Facilities improvement was a prime focus when Eckelbarger started in 1991. With National Science Foundation grant funds and money from the Darling Trust, additions have included two classrooms, a SCUBA dive building (he remembers when divers changed their gear in their trucks), a vessel operations building, a new library, a dormitory/dining hall, the 42-foot research vessel Ira C. and a two-story flowing seawater laboratory for aquaculture research. In addition, nearly every original building has been renovated and many laboratory instruments have been replaced or upgraded.
The DMC is a “window to the sea,” says Eckelbarger, an ideal location at which to earn a marine science degree. He praises the 20-year-old Semester By the Sea program that immerses students in marine life.
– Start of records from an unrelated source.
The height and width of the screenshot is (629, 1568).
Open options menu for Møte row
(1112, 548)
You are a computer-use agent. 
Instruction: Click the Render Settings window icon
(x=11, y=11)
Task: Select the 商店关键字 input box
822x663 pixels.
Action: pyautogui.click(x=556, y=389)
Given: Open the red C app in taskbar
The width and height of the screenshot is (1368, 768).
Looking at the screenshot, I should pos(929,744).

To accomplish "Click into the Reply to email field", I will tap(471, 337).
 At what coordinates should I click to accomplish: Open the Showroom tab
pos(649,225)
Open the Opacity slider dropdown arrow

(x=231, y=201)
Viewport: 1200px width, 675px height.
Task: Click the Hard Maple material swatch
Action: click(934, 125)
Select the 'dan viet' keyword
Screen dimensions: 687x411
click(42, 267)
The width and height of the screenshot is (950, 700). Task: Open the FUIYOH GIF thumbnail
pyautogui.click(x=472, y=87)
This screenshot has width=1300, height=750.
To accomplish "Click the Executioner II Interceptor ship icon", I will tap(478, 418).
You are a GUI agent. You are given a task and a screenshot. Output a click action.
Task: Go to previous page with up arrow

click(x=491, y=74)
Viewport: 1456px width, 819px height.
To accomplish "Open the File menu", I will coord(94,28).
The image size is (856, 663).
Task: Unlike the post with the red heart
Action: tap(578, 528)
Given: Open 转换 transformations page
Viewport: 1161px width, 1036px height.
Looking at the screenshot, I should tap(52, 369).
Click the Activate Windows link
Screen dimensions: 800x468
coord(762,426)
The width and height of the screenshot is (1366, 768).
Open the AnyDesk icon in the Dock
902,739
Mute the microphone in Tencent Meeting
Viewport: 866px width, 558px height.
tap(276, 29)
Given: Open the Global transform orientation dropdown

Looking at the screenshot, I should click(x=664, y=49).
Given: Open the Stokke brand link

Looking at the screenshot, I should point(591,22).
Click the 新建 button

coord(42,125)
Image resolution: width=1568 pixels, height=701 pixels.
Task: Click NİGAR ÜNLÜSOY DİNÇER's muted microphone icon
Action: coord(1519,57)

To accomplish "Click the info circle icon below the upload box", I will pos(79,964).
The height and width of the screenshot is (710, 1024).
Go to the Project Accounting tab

Professors recognized for their groundbreaking research lead field trips dictated only by the tides.
Eckelbarger says he’s also proud of the DMC’s connection with the community including free public tours and nature walks, as well as its K–12 marine science outreach programs for hundreds of local schoolchildren. “It’s important,” he says. “They gain a life perspective and learn about marine ecosystems and where food comes from and about pollution and overfishing.”
Living and working on the ocean are a bit removed from where Eckelbarger grew up on a farm in Goshen, Ind., site of the second-largest county fair in the country and where Walmart provides covered stables for horses of Amish customers.
Eckelbarger says he’s honored to be associated with DMC faculty who have made and are making important contributions to ocean science, from shellfish aquaculture to remote sensing oceanography.
Mary Jane Perry, professor in the School of Marine Sciences, will be interim director of the DMC, which is a part of UMaine’s College of Natural Sciences, Forestry, and Agriculture.